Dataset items
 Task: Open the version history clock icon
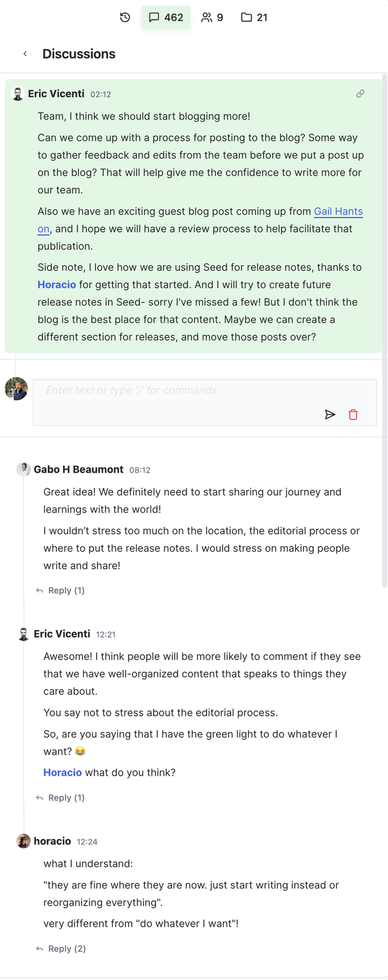point(125,17)
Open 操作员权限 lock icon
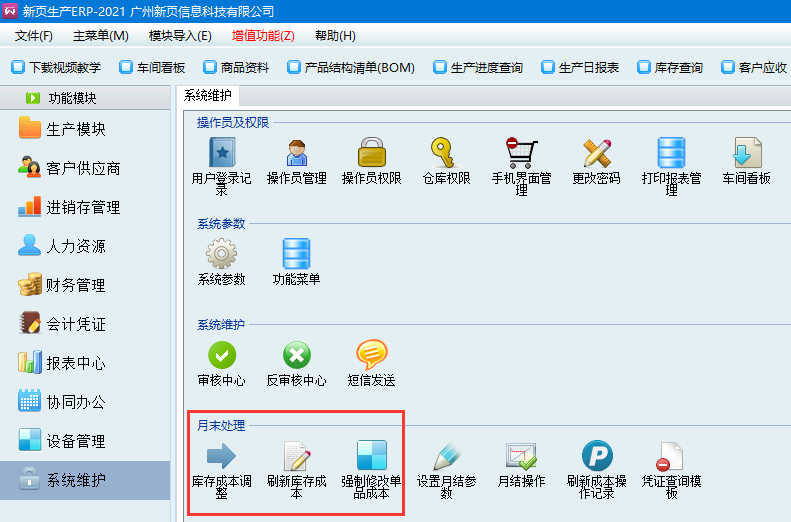 (371, 153)
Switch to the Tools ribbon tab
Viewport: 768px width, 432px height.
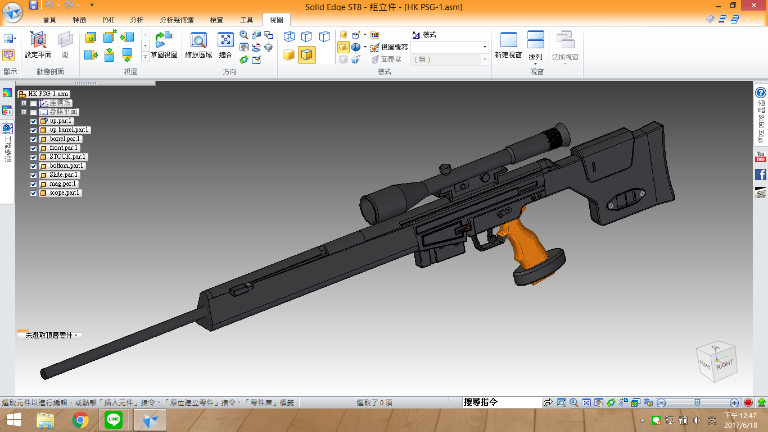tap(246, 20)
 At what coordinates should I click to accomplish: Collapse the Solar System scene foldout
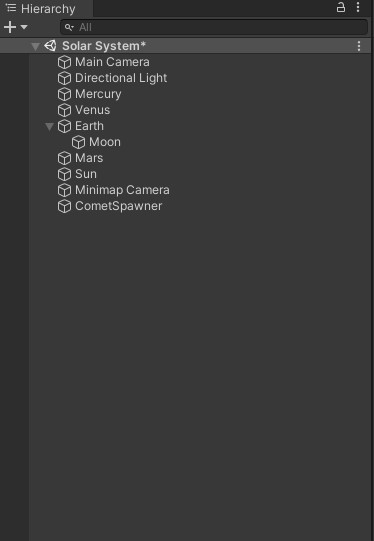click(36, 46)
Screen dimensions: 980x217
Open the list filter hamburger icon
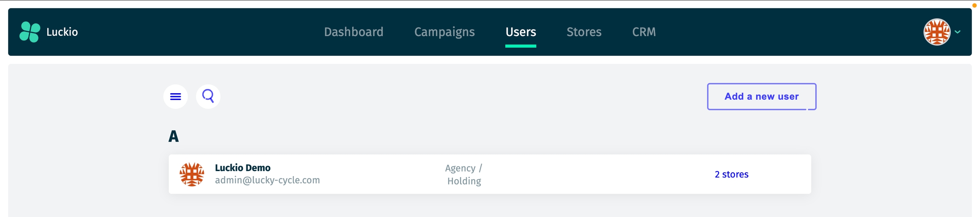(x=176, y=97)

Problem details —
Set down the entries above word for word, but drop any image.

Task result —
 Task: Open the version history clock icon
point(125,17)
Open 操作员权限 lock icon
 (371, 153)
Switch to the Tools ribbon tab
Viewport: 768px width, 432px height.
tap(246, 20)
 At what coordinates should I click to accomplish: Collapse the Solar System scene foldout
click(36, 46)
Screen dimensions: 980x217
Open the list filter hamburger icon
(x=176, y=97)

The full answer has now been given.